> [Document excerpt]:
_ _ _ _

Input

Load data from files or databases into your workflow.

Sockets

Socket	Direction	Description
`output`	Output	Loaded data as a LazyFrame

Supported Formats

CSV

Comma-separated values and other delimited text files.

Reading Modes:

Mode	Description	Best For
Scan	Lazy loading, streams data	Large files, memory efficiency
Read	Eager loading, loads entire file	Small files, when you need all data upfront

CSV Options:

Option	Default	Description
Source	(required)	Path to the CSV file
Separator	`,`	Field delimiter (comma, tab, pipe, etc.)
Has Header	`true`	First row contains column names
Quote Character	`"`	Character used to quote fields
Encoding	`utf-8`	File encoding
Skip Rows	`0`	Number of rows to skip at the start
Skip Rows After Header	`0`	Rows to skip after the header row
N Rows	(all)	Limit number of rows to read
Infer Schema Length	`100`	Rows to sample for type inference
Try Parse Dates	`false`	Attempt to parse date columns
Ignore Errors	`false`	Skip rows with parsing errors
Truncate Ragged Lines	`false`	Truncate lines that are too long instead of erroring
Comment Prefix	(none)	Character that marks comment lines to skip
Null Values	(none)	String(s) to interpret as null
Decimal Comma	`false`	Use comma as decimal separator (European format)

_ _ _ _

> [Record list]:
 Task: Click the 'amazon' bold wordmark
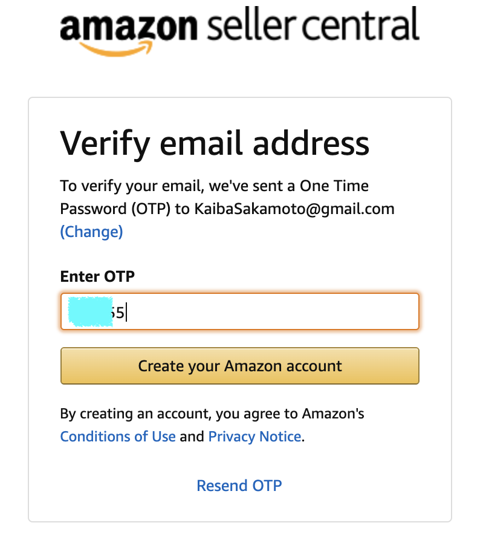[x=129, y=27]
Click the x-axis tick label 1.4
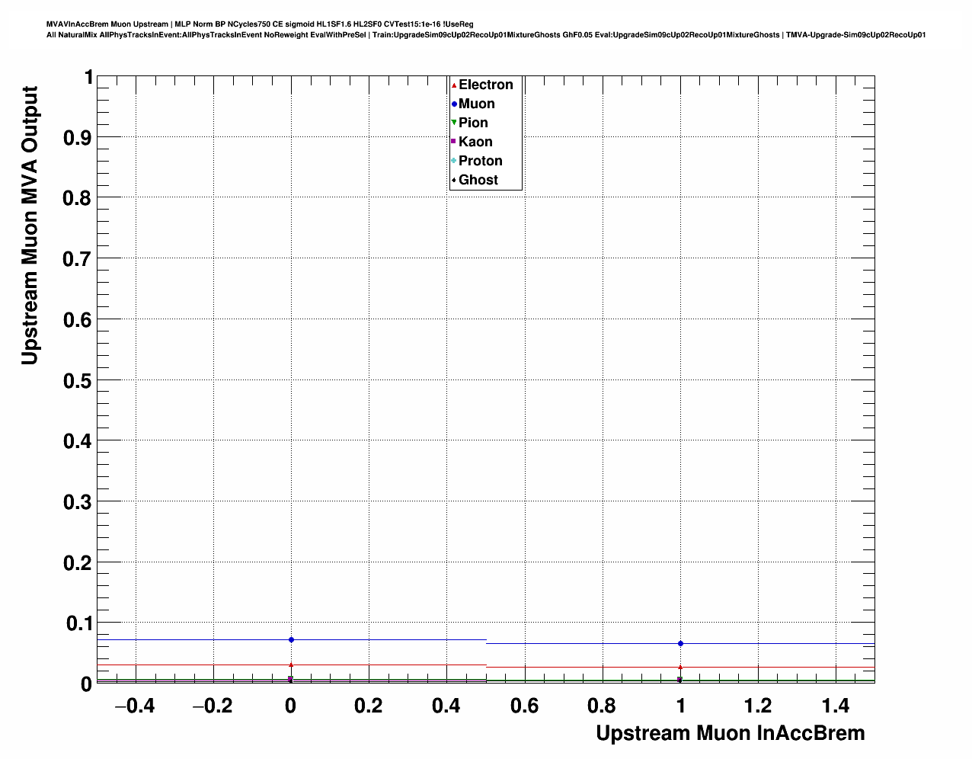 (836, 706)
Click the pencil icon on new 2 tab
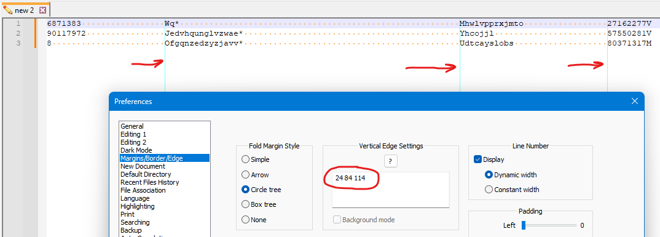Viewport: 660px width, 237px height. point(7,10)
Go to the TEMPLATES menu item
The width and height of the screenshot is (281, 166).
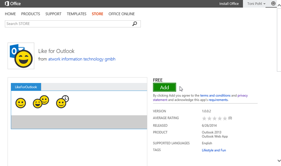(x=76, y=14)
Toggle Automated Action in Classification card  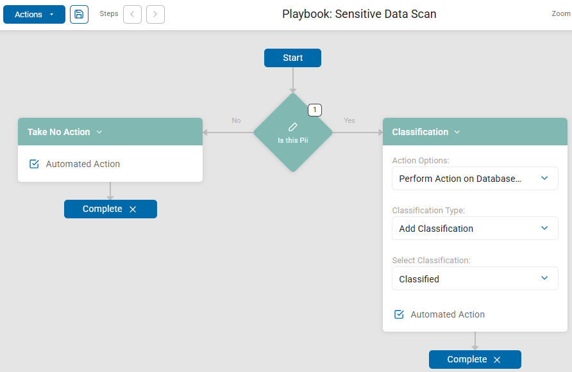(399, 314)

_ _ _ _

> [Task requirements]:
[1] Which CSV options in the Input documentation have a default of `false`?
[2] Write the next part of the Input documentation, picking up after its final line.

> [Responses per task]:
[1] Try Parse Dates, Ignore Errors, Truncate Ragged Lines, Decimal Comma

[2]
Low Memory	`false`	Reduce memory usage at cost of speed
Rechunk	`false`	Rechunk to contiguous memory after reading

Excel

Microsoft Excel spreadsheet files (.xlsx, .xls, .xlsb).

Reading Mode:

Excel files only support eager reading (the entire file is loaded into memory). This is a limitation of the Excel format - unlike CSV or Parquet, Excel files cannot be lazily streamed.

Excel Options:

Option	Default	Description
Source	(required)	Path to the Excel file
Sheet Number	`1`	Sheet to read (1 = first sheet, 0 = all sheets)
Sheet Name	(none)	Alternative: specify sheet by name
Has Header	`true`	First row contains column names
Infer Schema Length	`100`	Rows to sample for type inference
Drop Empty Rows	`true`	Omit completely empty rows
Drop Empty Columns	`true`	Omit empty columns with no headers
Error if Empty	`true`	Raise error if sheet contains no data

Sheet Selection

You can select a sheet either by number (1-indexed) or by name, but not both. If neither is specified, the first sheet is read.

Parquet

Columnar binary format with embedded schema.

Reading Modes:

Mode	Description	Best For
Scan	Lazy loading, predicate pushdown	Large files, memory efficiency
Read	Eager loading	Small files

Parquet Options:

Option	Default	Description
Source	(required)	Path to the Parquet file
N Rows	(all)	Limit number of rows to read
Columns	(all)	Specific columns to load
Use Statistics	`true`	Use file statistics for optimization
Parallel	`auto`	Parallel reading strategy
Low Memory	`false`	Reduce memory usage at cost of speed
Cache	`true`	Cache scan result (scan mode only)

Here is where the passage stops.